There are a lot of pasta dishes that wow me. I like this, I like that and I like the other one I had in a restaurant the other day. But what really stops my world is a good plate of linguine all' astice (lobster linguine). So when a restaurant has it in their menu, I don't have eyes for anything else. I will be eating this one.
However much I love this dish, I hate cooking it myself. I am a fainthearted cook. When I am confronted with live ingredients, I balk. In fact, if I have a choice, I would run away from the kitchen and wait for someone else to do the dirty job for me. But there's no else around but me.
As soon as I took out the lobsters from the bag yesterday morning, the kids had their first encounter with the moving lobsters. They were excited and they were thanking me! They were calling them granchi (crabs) and I kept on correcting them that they are astice (lobsters). There were two so they thought that they had one for each of them to keep as pets. That made it more difficult for me to tell them that I had to cook them. I felt like a monster.
This incident reminded me of an episode when I was a kid when my older brother and I were up late, watching TV. We heard some odd noises in the kitchen and when we walked in, there were big live crabs strolling around the kitchen.

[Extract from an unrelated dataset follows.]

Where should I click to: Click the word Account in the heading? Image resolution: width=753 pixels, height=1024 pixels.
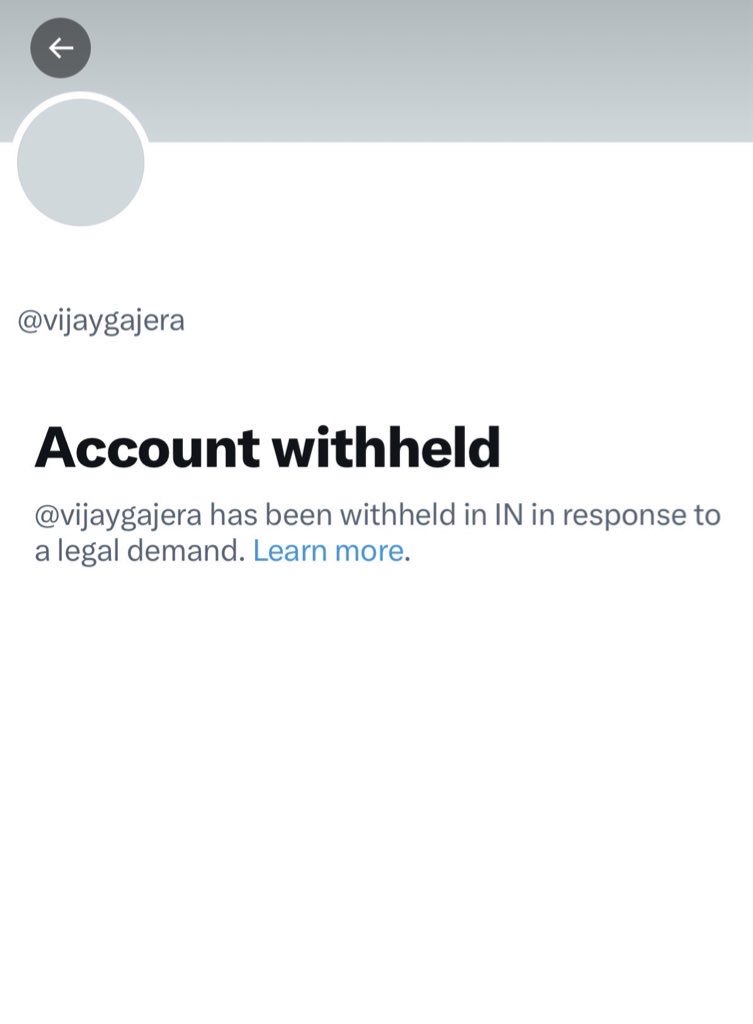[147, 448]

They escaped from the big pot where they were being kept. We managed to put them all back but not before playing with them first. Needless to say, my mother had a terrible time trying to convince us the following day that the crabs had to go....for lunch! No tears or anger stopped my Mom. I thought she was a monster. Now it's my turn.
Before commencing, I dealt with my kids' tears and accusations why I had to terminate their granchi... sigh. I asked my husband to take the kids away to watch TV, which he was very willing to do. You see, he was the third member of the little party who didn't like me that morning.
I have read, watched and heard that the best and fastest way to deal with live lobsters is to bash them while still alive to take out the flavors. Cowardice made me leave them in a big hot saucepan, covered it and left the kitchen. My husband repeatedly tells me that my system is wrong but however much I muster all my courage, I know that I am not cut out for something like this. I know that there are frozen lobsters. They should solve all my problems but the flavor shouldn't be as good as the one you get from the fresh ones.
Cooking linguine all' astice is quite simple. If you are able to go through step 1, then the rest is a breeze. You just need some dry white wine, a clove of garlic, ripe & tasty tomatoes, extra virgin olive oil and a lot of parsley.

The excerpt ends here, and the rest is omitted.